Desperately seeking cancer drugs: explaining the emergence and outcomes of accelerated pharmaceutical regulation.

Courtney Davis1, John Abraham.   

Abstract

Government regulators have increasingly accelerated new cancer drugs on to the market by granting them approval based on less clinical data supporting drug efficacy than permitted under standard regulations. With more lenient regulatory standards, pharmaceutical companies have keenly sought to develop cancer drugs. Focusing on the US, this article examines how the emergence and implementation of such accelerated approvals should be understood, particularly in relation to corporate bias and disease-politics theories.

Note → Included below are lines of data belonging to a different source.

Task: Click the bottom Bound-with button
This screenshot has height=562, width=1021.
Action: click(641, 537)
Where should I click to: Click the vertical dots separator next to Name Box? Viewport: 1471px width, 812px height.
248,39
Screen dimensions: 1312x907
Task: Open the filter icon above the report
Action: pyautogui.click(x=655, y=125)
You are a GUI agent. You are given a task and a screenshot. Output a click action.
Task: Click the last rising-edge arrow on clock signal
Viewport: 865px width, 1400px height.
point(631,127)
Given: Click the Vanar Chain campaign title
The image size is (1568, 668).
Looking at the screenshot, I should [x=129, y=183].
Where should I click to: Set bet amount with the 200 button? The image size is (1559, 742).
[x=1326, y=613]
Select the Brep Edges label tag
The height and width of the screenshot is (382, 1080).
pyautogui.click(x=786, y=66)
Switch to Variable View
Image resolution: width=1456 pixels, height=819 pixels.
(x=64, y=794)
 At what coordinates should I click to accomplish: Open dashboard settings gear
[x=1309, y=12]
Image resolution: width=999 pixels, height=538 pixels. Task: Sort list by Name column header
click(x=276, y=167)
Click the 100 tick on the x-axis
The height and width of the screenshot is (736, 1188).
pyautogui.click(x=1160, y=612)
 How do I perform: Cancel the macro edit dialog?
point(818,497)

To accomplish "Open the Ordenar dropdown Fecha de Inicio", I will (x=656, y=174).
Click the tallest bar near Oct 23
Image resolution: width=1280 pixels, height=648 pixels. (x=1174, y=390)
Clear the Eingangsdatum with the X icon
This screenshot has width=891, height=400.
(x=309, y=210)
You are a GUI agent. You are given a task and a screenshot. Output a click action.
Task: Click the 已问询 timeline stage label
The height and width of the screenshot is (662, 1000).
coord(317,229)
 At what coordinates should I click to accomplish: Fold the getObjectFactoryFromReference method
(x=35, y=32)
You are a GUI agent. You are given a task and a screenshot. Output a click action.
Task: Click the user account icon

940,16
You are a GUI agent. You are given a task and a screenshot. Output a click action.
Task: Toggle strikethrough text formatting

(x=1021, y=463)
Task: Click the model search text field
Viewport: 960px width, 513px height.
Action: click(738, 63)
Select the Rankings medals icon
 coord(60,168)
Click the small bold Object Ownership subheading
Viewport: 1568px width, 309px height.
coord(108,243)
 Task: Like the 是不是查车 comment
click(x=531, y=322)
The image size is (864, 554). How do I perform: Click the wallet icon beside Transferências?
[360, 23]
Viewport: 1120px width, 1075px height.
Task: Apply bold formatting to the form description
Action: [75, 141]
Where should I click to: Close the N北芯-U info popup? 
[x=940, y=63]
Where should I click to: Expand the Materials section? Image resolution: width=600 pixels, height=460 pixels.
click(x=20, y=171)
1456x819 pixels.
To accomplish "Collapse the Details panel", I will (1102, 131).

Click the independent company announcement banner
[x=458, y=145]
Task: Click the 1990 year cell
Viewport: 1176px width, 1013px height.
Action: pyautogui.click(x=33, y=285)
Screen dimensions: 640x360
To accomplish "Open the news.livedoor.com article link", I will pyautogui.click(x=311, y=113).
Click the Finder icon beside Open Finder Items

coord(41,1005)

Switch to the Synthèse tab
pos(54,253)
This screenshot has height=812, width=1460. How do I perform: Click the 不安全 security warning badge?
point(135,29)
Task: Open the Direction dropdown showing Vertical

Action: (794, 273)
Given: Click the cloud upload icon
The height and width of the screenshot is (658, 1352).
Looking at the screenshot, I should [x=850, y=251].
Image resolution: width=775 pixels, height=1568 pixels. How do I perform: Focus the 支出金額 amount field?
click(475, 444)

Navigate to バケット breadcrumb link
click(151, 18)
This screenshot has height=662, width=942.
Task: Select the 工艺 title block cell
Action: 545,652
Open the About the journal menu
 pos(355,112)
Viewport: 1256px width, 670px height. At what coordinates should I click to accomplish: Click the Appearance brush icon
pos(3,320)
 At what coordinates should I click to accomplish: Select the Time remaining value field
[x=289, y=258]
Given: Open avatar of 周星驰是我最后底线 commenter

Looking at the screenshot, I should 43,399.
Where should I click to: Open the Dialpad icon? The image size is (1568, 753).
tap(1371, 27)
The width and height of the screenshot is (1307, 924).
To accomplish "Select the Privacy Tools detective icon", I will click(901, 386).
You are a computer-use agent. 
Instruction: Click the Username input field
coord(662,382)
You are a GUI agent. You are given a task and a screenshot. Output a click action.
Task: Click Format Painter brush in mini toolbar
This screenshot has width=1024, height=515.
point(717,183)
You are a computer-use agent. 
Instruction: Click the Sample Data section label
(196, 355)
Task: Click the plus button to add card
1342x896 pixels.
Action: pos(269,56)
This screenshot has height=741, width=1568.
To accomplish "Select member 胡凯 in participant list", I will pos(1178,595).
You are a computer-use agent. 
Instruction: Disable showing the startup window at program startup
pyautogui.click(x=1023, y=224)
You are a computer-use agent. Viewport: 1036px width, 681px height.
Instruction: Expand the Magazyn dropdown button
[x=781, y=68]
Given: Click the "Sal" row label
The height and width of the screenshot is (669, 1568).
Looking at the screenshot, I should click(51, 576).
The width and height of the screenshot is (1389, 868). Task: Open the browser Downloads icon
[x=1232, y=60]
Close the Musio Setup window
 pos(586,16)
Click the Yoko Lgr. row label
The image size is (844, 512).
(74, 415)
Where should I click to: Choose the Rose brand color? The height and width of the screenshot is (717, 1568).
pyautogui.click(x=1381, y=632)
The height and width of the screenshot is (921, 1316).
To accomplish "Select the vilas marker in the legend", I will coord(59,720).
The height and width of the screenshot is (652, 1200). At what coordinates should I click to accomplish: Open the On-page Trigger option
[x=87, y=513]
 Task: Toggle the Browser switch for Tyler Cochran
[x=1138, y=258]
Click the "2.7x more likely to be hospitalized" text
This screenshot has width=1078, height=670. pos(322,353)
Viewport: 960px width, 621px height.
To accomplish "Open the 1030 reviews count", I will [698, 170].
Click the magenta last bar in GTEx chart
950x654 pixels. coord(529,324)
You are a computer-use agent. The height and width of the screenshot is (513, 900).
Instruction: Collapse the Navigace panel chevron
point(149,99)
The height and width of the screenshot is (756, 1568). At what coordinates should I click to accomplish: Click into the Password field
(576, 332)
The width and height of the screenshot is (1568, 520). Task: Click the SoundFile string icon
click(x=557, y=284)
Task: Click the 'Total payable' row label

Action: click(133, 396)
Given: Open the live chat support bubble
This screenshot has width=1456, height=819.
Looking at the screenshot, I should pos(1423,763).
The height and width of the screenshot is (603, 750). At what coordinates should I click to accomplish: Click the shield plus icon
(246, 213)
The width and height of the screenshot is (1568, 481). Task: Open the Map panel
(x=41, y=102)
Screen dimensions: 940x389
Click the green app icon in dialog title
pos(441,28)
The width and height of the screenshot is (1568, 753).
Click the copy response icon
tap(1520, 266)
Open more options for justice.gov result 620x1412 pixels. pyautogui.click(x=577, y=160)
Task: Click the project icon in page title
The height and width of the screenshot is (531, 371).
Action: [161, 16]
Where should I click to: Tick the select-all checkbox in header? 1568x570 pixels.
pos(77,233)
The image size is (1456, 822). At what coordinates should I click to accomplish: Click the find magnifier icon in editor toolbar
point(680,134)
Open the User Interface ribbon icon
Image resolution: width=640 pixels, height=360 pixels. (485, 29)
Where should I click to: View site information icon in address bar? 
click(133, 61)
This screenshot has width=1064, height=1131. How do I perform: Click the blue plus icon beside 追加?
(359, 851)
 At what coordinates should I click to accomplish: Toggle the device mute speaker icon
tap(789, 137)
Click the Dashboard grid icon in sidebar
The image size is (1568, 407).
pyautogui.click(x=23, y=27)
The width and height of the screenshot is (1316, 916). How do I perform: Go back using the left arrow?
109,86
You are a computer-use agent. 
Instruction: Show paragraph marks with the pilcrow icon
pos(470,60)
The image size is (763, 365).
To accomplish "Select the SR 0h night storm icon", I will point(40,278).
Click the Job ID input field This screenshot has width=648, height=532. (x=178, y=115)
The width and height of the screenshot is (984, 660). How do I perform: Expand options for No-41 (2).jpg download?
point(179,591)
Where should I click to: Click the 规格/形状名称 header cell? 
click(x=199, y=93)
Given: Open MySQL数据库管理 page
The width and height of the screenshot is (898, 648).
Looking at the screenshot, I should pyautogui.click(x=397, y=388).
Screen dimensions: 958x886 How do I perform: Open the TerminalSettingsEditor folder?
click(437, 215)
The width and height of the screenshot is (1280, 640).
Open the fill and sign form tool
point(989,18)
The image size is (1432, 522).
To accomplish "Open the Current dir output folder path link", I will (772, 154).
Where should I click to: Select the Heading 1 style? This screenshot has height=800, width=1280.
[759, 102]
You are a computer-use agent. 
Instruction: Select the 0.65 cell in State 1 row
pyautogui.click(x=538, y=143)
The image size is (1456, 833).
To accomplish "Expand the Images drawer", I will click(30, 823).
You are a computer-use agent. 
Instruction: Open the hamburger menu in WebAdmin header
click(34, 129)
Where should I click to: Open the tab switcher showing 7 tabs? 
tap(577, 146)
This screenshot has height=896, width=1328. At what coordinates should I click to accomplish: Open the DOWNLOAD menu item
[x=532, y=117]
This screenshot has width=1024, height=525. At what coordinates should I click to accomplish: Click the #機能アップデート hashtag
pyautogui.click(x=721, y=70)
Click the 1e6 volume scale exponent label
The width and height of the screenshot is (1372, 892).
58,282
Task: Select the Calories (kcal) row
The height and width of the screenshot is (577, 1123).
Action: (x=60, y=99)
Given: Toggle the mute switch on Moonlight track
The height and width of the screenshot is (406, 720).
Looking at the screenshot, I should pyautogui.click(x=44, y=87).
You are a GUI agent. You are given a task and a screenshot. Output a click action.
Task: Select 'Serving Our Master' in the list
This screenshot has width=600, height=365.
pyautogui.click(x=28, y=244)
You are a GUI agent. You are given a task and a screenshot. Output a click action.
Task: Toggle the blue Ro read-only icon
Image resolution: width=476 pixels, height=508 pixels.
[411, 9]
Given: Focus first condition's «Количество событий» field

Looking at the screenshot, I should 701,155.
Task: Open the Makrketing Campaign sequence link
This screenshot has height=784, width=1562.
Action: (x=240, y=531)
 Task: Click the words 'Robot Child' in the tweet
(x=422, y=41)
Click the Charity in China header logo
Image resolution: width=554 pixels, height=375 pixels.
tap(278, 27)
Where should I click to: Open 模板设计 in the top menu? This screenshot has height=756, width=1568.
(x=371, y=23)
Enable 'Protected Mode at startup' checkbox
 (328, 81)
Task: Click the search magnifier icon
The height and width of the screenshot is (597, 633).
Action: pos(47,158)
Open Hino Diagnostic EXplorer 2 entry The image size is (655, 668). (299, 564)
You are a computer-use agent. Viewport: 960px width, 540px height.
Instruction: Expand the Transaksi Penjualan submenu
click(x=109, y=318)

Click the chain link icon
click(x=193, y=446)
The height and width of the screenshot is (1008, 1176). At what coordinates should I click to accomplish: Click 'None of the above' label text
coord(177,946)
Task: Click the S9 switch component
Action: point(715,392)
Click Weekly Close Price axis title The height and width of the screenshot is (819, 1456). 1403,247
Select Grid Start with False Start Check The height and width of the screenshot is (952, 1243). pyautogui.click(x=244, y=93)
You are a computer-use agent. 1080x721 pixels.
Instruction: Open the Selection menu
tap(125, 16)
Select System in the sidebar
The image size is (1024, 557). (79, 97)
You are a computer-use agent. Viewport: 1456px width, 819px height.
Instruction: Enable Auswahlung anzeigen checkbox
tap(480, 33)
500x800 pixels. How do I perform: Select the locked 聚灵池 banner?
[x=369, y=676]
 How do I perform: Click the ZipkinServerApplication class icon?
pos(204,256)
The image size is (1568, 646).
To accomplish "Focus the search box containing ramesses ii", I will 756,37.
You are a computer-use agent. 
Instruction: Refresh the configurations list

Drawing on longitudinal and case study data analysis, it is argued that the emergence of accelerated approval regulations for cancer drugs should be regarded primarily as part of a deregulatory regime driven by the interests of the pharmaceutical industry in partnership with all major aspects of the state, rather than as a response to patient activism in the aftermath of AIDS. Furthermore, even in cases when some patients successfully demand accelerated marketing approval of cancer drugs, such approval by regulators, while in manufacturers' interests, may not be in the interests of patients' health because the political culture of the regulatory agency is reluctant to uphold its own techno-regulatory standards of public-health protection when that would challenge the agenda-setting influence of manufacturers, including industry collaborations with patients and the medical profession.
© 2011 The Authors. Sociology of Health & Illness © 2011 Foundation for the Sociology of Health & Illness/Blackwell Publishing Ltd.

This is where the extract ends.